▸ **Task set**:
1. Reproduce the passage of the ZenBusiness article below, starting at "In March 2026, the" and ending at "would be leaked.".
2. In the ZenBusiness article below, what digital banking platform did ZenBusiness acquire?

▸ **Text section**:
•••••
ZenBusiness
- Company type: Public-benefit corporation
- Industry: Fintech
- Founded: 2015; 11 years ago
- Founders: Ross Buhrdorf; Shanaz Hemmati;
- Headquarters: Austin, Texas, U.S.
- Key people: Mark Cuban
- Products: ZenBusiness Money; Velo;
- Website: www.zenbusiness.com

= ZenBusiness =

American software-as-a-service company

ZenBusiness is an American software-as-a-service (Saas) company that provides business formation and fintech services. It was founded in 2015 by Ross Buhrdorf and Shanaz Hemmati and is headquartered in Austin, Texas. It operates as a public-benefit corporation.

== History ==
ZenBusiness was founded in 2015 by Ross Buhrdorf and Shanaz Hemmati. Before founding ZenBusiness, Buhrdorf served as the CTO of the vacation rental company HomeAway, which was eventually acquired by Expedia. Hemmati also served as an executive at HomeAway before co-founding ZenBusiness with Buhrdorf. Mark Cuban serves as an advisor, shareholder, and spokesperson for ZenBusiness.

Initially, the company operated according to a product-led growth (PLG) strategy, offering some services for free. In 2018, ZenBusiness began offering the same services and SaaS simultaneously. In 2020, ZenBusiness transitioned to an annual package-based model.

In the same year, ZenBusiness acquired the digital banking platform Joust. The following year, ZenBusiness launched its own money management app, ZenBusiness Money. In 2022, ZenBusiness acquired the growth-engine platform Ureeka.

ZenBusiness launched Velo, an AI agent and chatbot for automating business tasks, such as filing regulations, doing research, creating websites, and providing personalized advice, in 2025.

In March 2026, the ransomware group ShinyHunters claimed responsibility for stealing several terabytes of data from ZenBusiness via vishing. The group issued a warning, demanding a ransom payment by March 25 or the stolen data would be leaked.
•••••
▸ **Information shown**:
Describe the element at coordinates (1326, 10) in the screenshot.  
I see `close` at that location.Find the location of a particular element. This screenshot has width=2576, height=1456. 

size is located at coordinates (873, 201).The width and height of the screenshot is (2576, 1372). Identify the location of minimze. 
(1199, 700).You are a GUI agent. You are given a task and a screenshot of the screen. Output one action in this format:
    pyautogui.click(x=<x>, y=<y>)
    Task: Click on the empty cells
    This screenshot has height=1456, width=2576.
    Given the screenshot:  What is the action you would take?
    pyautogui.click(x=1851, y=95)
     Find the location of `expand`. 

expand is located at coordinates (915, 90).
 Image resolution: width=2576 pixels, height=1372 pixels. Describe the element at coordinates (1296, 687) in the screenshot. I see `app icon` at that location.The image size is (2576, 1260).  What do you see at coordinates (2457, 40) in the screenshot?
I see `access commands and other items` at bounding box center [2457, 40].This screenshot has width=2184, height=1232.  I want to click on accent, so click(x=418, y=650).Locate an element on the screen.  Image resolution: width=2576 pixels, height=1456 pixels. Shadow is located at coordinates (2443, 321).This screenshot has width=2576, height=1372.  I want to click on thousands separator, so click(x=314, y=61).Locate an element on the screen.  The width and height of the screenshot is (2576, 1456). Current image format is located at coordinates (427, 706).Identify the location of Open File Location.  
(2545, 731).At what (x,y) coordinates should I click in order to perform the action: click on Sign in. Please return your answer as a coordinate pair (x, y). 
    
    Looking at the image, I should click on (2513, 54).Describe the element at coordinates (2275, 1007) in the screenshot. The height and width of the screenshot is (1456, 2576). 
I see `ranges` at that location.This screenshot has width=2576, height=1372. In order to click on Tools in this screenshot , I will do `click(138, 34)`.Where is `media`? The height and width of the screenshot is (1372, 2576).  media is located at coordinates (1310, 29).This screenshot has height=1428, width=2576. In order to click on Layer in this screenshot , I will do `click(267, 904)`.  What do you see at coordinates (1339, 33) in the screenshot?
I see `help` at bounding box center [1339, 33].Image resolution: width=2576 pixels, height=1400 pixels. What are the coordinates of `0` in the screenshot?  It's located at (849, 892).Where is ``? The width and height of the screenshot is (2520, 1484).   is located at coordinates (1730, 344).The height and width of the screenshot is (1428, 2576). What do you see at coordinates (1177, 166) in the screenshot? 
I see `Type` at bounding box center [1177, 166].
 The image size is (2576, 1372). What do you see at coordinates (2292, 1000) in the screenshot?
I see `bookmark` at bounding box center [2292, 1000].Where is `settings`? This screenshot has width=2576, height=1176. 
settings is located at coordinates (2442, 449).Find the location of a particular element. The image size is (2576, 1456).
•••••
▸ **Answers**:
1.
In March 2026, the ransomware group ShinyHunters claimed responsibility for stealing several terabytes of data from ZenBusiness via vishing. The group issued a warning, demanding a ransom payment by March 25 or the stolen data would be leaked.

2. Joust